> _WORK ORDER_:
The reply should contain each record below, returned exactly as given.

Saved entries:
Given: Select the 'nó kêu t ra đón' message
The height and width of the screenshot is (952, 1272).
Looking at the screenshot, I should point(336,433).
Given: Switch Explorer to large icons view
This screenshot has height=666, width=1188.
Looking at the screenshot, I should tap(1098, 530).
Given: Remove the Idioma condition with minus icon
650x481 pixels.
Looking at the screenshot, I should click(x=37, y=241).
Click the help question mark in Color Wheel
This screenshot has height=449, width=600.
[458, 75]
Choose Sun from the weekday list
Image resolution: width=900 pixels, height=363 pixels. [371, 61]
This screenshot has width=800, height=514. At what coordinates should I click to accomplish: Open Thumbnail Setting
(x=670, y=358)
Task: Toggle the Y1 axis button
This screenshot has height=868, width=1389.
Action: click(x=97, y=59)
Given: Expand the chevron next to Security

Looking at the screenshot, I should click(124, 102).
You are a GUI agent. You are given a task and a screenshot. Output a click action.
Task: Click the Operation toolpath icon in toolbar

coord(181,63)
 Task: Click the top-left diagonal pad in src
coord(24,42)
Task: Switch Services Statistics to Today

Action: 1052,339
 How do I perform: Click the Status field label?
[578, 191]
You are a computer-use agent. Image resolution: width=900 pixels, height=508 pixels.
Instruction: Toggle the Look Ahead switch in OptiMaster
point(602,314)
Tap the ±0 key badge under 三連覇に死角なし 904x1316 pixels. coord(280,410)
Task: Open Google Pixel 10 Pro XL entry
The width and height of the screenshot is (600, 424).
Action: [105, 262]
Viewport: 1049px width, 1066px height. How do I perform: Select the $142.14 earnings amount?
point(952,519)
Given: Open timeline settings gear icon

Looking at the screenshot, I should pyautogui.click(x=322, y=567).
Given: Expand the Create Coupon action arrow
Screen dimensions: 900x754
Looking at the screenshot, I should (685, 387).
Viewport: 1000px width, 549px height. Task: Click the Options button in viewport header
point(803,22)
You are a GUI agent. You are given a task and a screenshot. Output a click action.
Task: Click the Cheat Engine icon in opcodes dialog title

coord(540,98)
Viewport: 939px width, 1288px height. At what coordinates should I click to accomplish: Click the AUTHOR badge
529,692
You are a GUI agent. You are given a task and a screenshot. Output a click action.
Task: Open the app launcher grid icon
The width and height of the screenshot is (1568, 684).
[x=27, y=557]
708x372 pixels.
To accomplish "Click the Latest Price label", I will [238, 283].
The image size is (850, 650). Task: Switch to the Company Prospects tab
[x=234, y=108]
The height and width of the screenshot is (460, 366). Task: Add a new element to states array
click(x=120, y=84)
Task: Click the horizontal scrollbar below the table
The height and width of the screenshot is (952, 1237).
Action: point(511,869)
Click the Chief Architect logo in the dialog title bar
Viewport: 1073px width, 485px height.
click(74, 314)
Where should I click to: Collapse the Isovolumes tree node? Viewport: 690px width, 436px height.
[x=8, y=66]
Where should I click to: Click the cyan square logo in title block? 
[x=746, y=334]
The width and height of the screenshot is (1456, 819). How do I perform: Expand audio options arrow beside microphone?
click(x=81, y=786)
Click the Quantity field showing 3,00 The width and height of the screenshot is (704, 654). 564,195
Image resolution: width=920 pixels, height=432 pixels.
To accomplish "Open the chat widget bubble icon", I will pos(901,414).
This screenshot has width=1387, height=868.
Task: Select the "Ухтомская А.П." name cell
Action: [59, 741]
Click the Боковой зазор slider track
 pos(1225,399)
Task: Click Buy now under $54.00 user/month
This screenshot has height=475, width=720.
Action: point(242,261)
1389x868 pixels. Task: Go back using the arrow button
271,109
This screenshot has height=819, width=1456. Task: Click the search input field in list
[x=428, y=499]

> _REPLY_:
Given: Select the 'nó kêu t ra đón' message
The height and width of the screenshot is (952, 1272).
Looking at the screenshot, I should point(336,433).
Given: Switch Explorer to large icons view
This screenshot has height=666, width=1188.
Looking at the screenshot, I should tap(1098, 530).
Given: Remove the Idioma condition with minus icon
650x481 pixels.
Looking at the screenshot, I should click(x=37, y=241).
Click the help question mark in Color Wheel
This screenshot has height=449, width=600.
[458, 75]
Choose Sun from the weekday list
Image resolution: width=900 pixels, height=363 pixels. [371, 61]
This screenshot has width=800, height=514. At what coordinates should I click to accomplish: Open Thumbnail Setting
(x=670, y=358)
Task: Toggle the Y1 axis button
This screenshot has height=868, width=1389.
Action: click(x=97, y=59)
Given: Expand the chevron next to Security

Looking at the screenshot, I should click(124, 102).
You are a GUI agent. You are given a task and a screenshot. Output a click action.
Task: Click the Operation toolpath icon in toolbar

coord(181,63)
 Task: Click the top-left diagonal pad in src
coord(24,42)
Task: Switch Services Statistics to Today

Action: 1052,339
 How do I perform: Click the Status field label?
[578, 191]
You are a computer-use agent. Image resolution: width=900 pixels, height=508 pixels.
Instruction: Toggle the Look Ahead switch in OptiMaster
point(602,314)
Tap the ±0 key badge under 三連覇に死角なし 904x1316 pixels. coord(280,410)
Task: Open Google Pixel 10 Pro XL entry
The width and height of the screenshot is (600, 424).
Action: [105, 262]
Viewport: 1049px width, 1066px height. How do I perform: Select the $142.14 earnings amount?
point(952,519)
Given: Open timeline settings gear icon

Looking at the screenshot, I should pyautogui.click(x=322, y=567).
Given: Expand the Create Coupon action arrow
Screen dimensions: 900x754
Looking at the screenshot, I should (685, 387).
Viewport: 1000px width, 549px height. Task: Click the Options button in viewport header
point(803,22)
You are a GUI agent. You are given a task and a screenshot. Output a click action.
Task: Click the Cheat Engine icon in opcodes dialog title

coord(540,98)
Viewport: 939px width, 1288px height. At what coordinates should I click to accomplish: Click the AUTHOR badge
529,692
You are a GUI agent. You are given a task and a screenshot. Output a click action.
Task: Open the app launcher grid icon
The width and height of the screenshot is (1568, 684).
[x=27, y=557]
708x372 pixels.
To accomplish "Click the Latest Price label", I will [238, 283].
The image size is (850, 650). Task: Switch to the Company Prospects tab
[x=234, y=108]
The height and width of the screenshot is (460, 366). Task: Add a new element to states array
click(x=120, y=84)
Task: Click the horizontal scrollbar below the table
The height and width of the screenshot is (952, 1237).
Action: point(511,869)
Click the Chief Architect logo in the dialog title bar
Viewport: 1073px width, 485px height.
click(74, 314)
Where should I click to: Collapse the Isovolumes tree node? Viewport: 690px width, 436px height.
[x=8, y=66]
Where should I click to: Click the cyan square logo in title block? 
[x=746, y=334]
The width and height of the screenshot is (1456, 819). How do I perform: Expand audio options arrow beside microphone?
click(x=81, y=786)
Click the Quantity field showing 3,00 The width and height of the screenshot is (704, 654). 564,195
Image resolution: width=920 pixels, height=432 pixels.
To accomplish "Open the chat widget bubble icon", I will pos(901,414).
This screenshot has width=1387, height=868.
Task: Select the "Ухтомская А.П." name cell
Action: [59, 741]
Click the Боковой зазор slider track
 pos(1225,399)
Task: Click Buy now under $54.00 user/month
This screenshot has height=475, width=720.
Action: point(242,261)
1389x868 pixels. Task: Go back using the arrow button
271,109
This screenshot has height=819, width=1456. Task: Click the search input field in list
[x=428, y=499]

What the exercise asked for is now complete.